Ten minutes later she sagged on to the shale and fell asleep.

II

It was two o’clock in the afternoon and Miss Ranskill had been asleep for half an hour.

She was trying not to wake now, trying to resist the summons of an insistent fly, buzzing the last message of the Carpenter to her.

‘Please, God, don’t let it be true. Let it be all all right.’

Miss Ranskill kept her eyes shut to give God his last chance of working a miracle. Then she stood up slowly and, helped by the paddle the Carpenter had made, scrambled out of the grave. The paddle was split and frayed by the hours of futile jabbing at the shale. He would have been hurt to see its condition after the weeks of patience that had gone to its making.

You don’t need to dig with it, Miss Ranskill. Anyone would think you was working your allotment ’stead of trying to row. You don’t need to dig with it, see.

Two tears ran down her cheeks, dripped off the end of her chin and were sopped up by the thirsty wood.

It had been such a splendid paddle, considering that the Carpenter had had nothing but his knife to help hands, brain, and the skill begotten when he was first apprenticed.

Not so bad, Miss Ranskill, not bad at all considering. When I think of the song and dance I made as a lad if the steel of a plane was too soft for my liking. We could have done with any old plane here, couldn’t we?
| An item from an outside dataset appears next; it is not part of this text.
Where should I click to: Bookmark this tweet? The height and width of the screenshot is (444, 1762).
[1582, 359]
She leaned her weight on the paddle now to ease her aching back and, looking down into the grave, saw that his knife was lying there. Civilised nervousness possessed her for a moment, as it often did even after four years on the island. It wasn’t safe to leave their only valuable treasure there. Then she straightened herself as reality jerked at instinct. She would leave the knife where it was while she went about her other duties. It would make the grave more homely until she had collected leaves and grass for a lining.
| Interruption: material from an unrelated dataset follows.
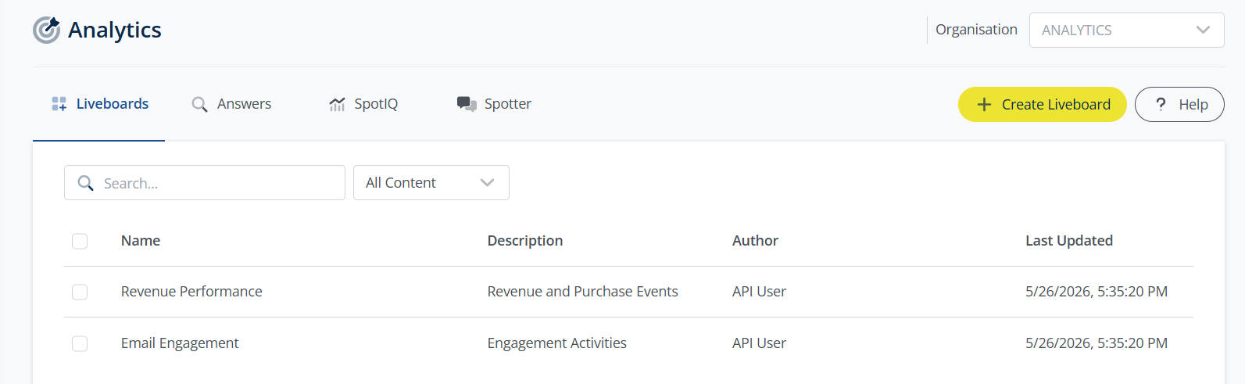
Task: Focus the Search input field
Action: coord(205,182)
Makes it more homely-like, Miss Ranskill, see.

That had been one of his favourite expressions. He used it as he arranged stones round the smoky fire, and when he handed her a shell.

Saucer, see, Miss Ranskill. We mayn’t have cups, but we’ve plenty of saucers. Makes it more homely.

He had loved his English home in a way she had never loved a house.

Slowly, word by word, as he had once laid brick on brick, he built it again for her to see, made her free of it, invited her to the hospitality of the rocking-chair by the steel fender. She could almost smell the nasturtiums in the blue jug and the scent of the rising dough in the crock.

Yes, of course the homelessness had been worse for him than for her.

But now?

For the next hour she walked backwards and forwards from spinney to grave, carrying leaves and moss. Her mind was stilled by the tiredness of her body.

Now she must wash herself before saying goodbye to the Carpenter, who was taking his first rest for many years.

He lay straight and curiously flat in his ragged trousers and the shirt she had rinsed out that morning.

When she reached the stream she drank, dipping the drinking shell in and out of the water, gulping and gasping in the manner of hot thirsty puppies and children.